I then used the OPENJSON function to convert my data into a queryable JSON rowset:

SELECT	
	*
FROM
	OPENJSON(@Data)

This gave me one row per field, which was a start, but it wasn’t very useful yet. Here’s what that looked like:

What I needed to do was parse the JSON up so that I could effectively query it.

OPENJSON allows you to describe the shape of the JSON data, and using that, I was able to convert it to something that was closer to what I wanted.

With my updated OPENJSON query…

SELECT	
	*
FROM
	OPENJSON(@Data)
		WITH(
			[id] INT 'strict $.Id',
			[Name] VARCHAR(MAX) '$.Name',
			[Options] NVARCHAR(MAX) '$.Options' AS JSON
		)

I was able to actually get some structured data out of it and into a rowset!

I now had the names of each field, but the options themselves were still trapped in a JSON blob. I needed to go further.

First, I parsed the fields themselves into a temp table…

SELECT	
	id ,
    Name ,
    Options
INTO #FieldsWithOptionsBlob
FROM
	OPENJSON(@Data)
		WITH(
			[id] INT 'strict $.Id',
			[Name] VARCHAR(MAX) '$.Name',
			[Options] NVARCHAR(MAX) '$.Options' AS JSON
		)

I then parsed apart the options and loaded them up into a temp table.
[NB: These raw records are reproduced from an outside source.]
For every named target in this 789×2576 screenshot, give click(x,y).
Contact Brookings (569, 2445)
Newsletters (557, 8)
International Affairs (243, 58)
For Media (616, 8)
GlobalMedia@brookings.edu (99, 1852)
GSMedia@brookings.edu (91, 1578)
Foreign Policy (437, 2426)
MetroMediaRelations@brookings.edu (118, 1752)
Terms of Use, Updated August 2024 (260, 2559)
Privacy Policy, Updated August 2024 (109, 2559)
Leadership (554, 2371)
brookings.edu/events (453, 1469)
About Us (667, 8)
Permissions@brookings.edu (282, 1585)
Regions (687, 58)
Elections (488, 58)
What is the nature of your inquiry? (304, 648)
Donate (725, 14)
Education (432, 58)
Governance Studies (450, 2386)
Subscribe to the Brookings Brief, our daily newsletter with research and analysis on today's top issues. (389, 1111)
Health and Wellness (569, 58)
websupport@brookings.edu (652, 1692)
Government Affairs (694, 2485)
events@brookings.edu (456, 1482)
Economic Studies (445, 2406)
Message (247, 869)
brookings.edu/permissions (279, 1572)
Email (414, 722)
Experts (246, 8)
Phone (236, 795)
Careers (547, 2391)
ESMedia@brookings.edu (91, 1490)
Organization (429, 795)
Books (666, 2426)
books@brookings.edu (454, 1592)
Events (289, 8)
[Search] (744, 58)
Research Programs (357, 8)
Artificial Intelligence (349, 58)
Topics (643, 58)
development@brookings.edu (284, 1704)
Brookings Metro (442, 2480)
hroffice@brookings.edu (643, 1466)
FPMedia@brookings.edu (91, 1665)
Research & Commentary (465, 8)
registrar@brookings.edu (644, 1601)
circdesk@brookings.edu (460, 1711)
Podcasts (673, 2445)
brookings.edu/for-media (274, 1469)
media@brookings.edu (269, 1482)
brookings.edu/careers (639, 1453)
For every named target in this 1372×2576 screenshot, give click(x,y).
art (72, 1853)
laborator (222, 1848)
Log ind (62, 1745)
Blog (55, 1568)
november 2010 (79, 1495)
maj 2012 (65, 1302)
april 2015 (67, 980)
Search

This proved a bit tricky. I had to use the CROSS APPLY operator along with the OPENJSON function:

SELECT
	f.Id,
	opt.Name
INTO #OptionValues
FROM
	#FieldsWithOptionsBlob f
	CROSS APPLY OPENJSON(f.Options, '$') 
	WITH (
		[id] INT 'strict $.Id',
		[Name] VARCHAR(MAX) '$.Name'
	)
	AS opt

Sidenote: CROSS APPLY is neat. Read more about it at MSSQLTips.

This query gave me the following results:

I now had a row for each option and corresponding field ID. All that was left was to put it all back together!

For that, I followed this approach from Codepal and used a CTE, combined with the good ole FOR XML trick for making CSV columns:

;WITH cte AS
    ( 
    SELECT
		f.Id,
        FieldName=f.Name,
		OptionName=o.Name
    FROM
        #FieldsWithOptionsBlob f
		LEFT JOIN #OptionValues o
			ON o.Id = f.Id
    )
SELECT
	f.Id,
	f.Name,
	STUFF(o.Options, 1, 1, '')
FROM
	#FieldsWithOptionsBlob f
	CROSS APPLY
	(
		SELECT
			', ' + cte.OptionName
		FROM
			cte
		WHERE
			cte.Id = f.Id
		FOR XML PATH('')
	) o(Options)

And that gave me what I wanted:

I’ll admit that it took me a bit to figure out the CROSS APPLY part, but stumbling through that sure beat manually trying to put this spreadsheet together! ?